PhD projects in Geometrical Fluid Dynamics
This research area studies atmospheric, oceanographic and physiological fluid flow, using geometric mathematical methods and the calculus of variations. Problems of interest include numerical weather prediction, analysis of models for atmospheric dynamics, mathematical meteorology, singularities in the calculus of variations, optimal transport, the study of waves on the ocean surface, geophysical fluid dynamics, data assimilation, symmetry of fluid dynamics, and geometric numerical methods. Geometric mathematics used includes symplectic geometry, calculus of variations, Hamiltonian mechanics, symmetry methods, stochastic analysis, multi-symplectic geometry, differential geometry of manifolds, and the theory of Lie groups. More details, including staff members working in this area, can be found on the geometrical fluid dynamics pages.
Below are some examples of PhD projects in geometrical fluid dynamics. Alternative projects might be formulated following discussions with individual staff members, just contact the staff member or PhD admissions tutor Dr Gianne Derks.
Granular matter (Supervisor: Dr Anne Skeldon)
The equations that govern the motion of fluids are well-established. Less well understood is the motion of particulate materials, such as sand, soil or powders: sometimes these flow like fluids--you can pour gravel out of a bucket; and sometimes they behave like a solid--you can make a castle out of sand but not out of water. This project is joint with Prof Ugur Tuzun in Chemical and Process Engineering at Surrey to develop data analysis techniques/understand the physics of granular media.
Faraday waves (Supervisor: Dr Anne Skeldon)
Patterns can be made to form on the surface of a container of fluid by shaking the container up and down. The shaking has to be at the right frequency and right amplitude for any patterns to form--if you move a container of fluid up and down very slowly then the surface of the fluid will remain flat. There are a wealth of experimental results showing a variety of different possible patterns. On the theoretical front, arguments based on symmetries and the way different patterns interact has led to some knowledge of the mechanisms that cause particular patterns to become dominant. Although these have been tested on mathematical models describing the fluid, there are still significant gaps in our understanding. The aim of this project is to investigate further the theory underlying pattern selection in the Faraday and related problems. This will require using a variety of different dynamical systems techniques both theoretical and computational.
Attractors for hydrodynamical problems in unbounded domains (Supervisor: Dr Sergey Zelik)

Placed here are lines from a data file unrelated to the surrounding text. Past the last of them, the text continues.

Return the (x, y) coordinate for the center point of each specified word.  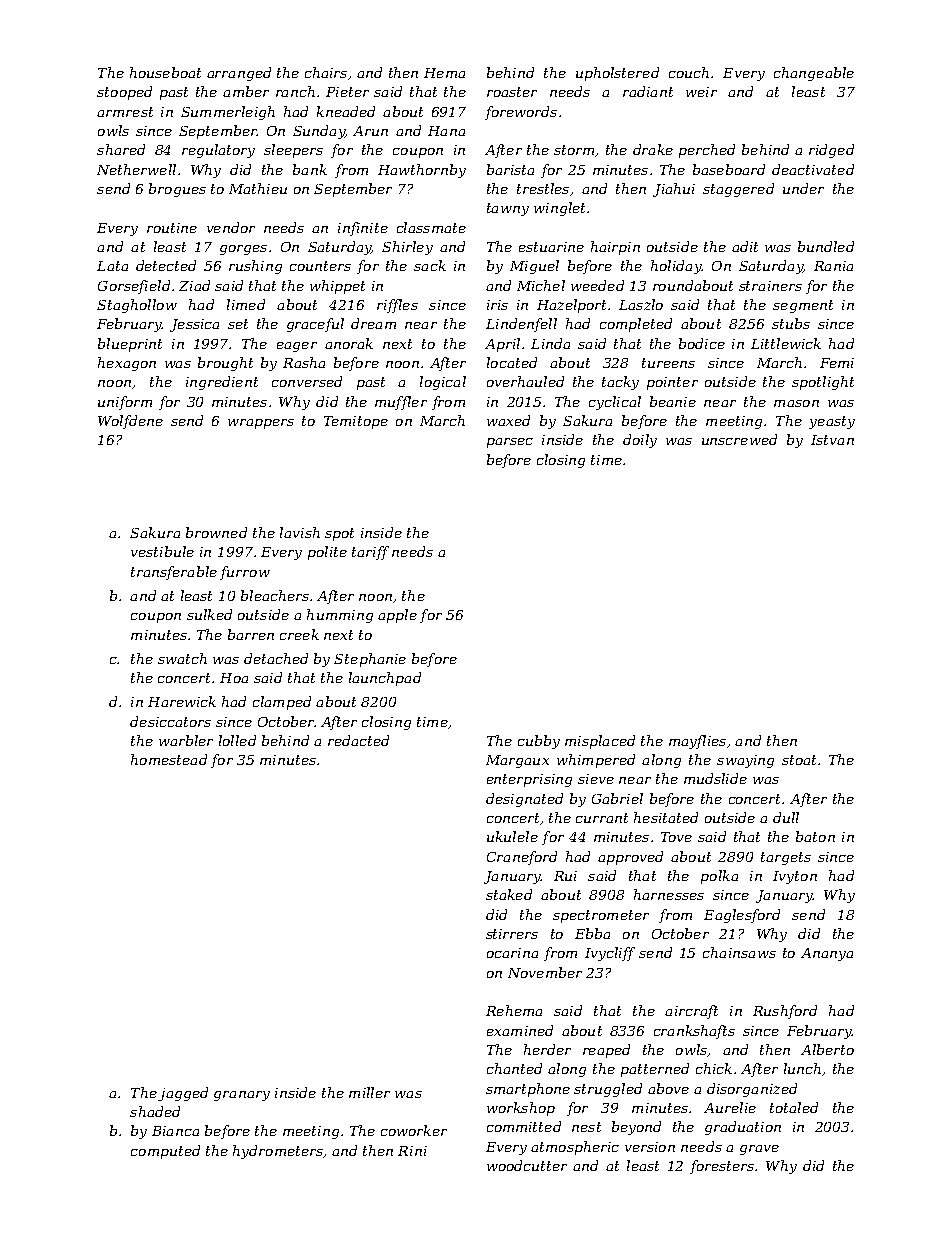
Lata (112, 266)
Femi (837, 363)
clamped (282, 703)
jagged (183, 1094)
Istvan (832, 440)
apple (397, 616)
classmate (431, 227)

The concept of a global attractor plays a very important role in the modern theory of dissipative systems generated by PDEs. For the case of equations in bounded domains (like a square, disk or ball), this attractor is usually finite-dimensional. Thus, despite the infinite-dimensionality of the initial phase space, the limit dynamics reduced to the attractor occurs finite-dimensional and can be studied by the methods of the classical dynamical systems theory. The situation is more difficult for the case where the underlying domain is unbounded (like R2 or R3) since the dimension of the attractor is typically infinite and the finite-dimensional reduction is no more possible. Nevertheless, a reasonable theory has been recently developed for large class of such systems. The aim of this project is to extend/apply this theory to hydrodynamical problems in unbounded (cylindrical) domains. Such extension was problematic during a long time since even the well-posedness of the Navier-Stokes equation in 2D unbounded domains in the proper classes of spatially non-decaying solutions was not known. The situation is changed now due to recent results on the solvability and dissipativity of 2D and 3D Navier-Stokes equations in cylindrical domains.
Chaotic Advection in Large Airways (Supervisor: Prof Peter Hydon)
Babies who are born very prematurely usually need mechanical help to breathe. One particularly effective type of mechanical ventilator uses High Frequency Ventilation (HFV), in which a low volume of air is delivered to the lung at a frequency of 10-15 Hz. However the volume of air used is so small that the conventional theory of breathing does not explain how adequate gas transport can be achieved. It has recently been shown that a type of stirring called`chaotic advection' greatly enhances transport in small airways. The purpose of this project is to find out the extent to which chaotic advection operates in the large airways, and thus to develop strategies for obtaining the best possible transport at various frequencies. This project combines mathematical biology, dynamical systems theory and computational fluid dynamics. It is of direct relevance to medicine, and the student will have the opportunity to work with some of the UK's leading medical specialists in HFV.
Methods for Obtaining Discrete Symmetries (Supervisor: Prof Peter Hydon)
Differential equations are widely used as models of real systems. To understand the behaviour of a system, it is usually necessary to find the symmetries of the model differential equation. Recent work at Surrey has led to the first systematic technique for obtaining discrete symmetries. The purpose of this project is to simplify and extend the technique, and to create a Maple package that will systematically obtain the discrete symmetries of a given differential equation. This project combines differential equation techniques, linear algebra, group theory and Maple programming. It is expected that the resulting package will be distributed with future releases of Maple, and will be used by those working in many areas of mathematics and theoretical physics.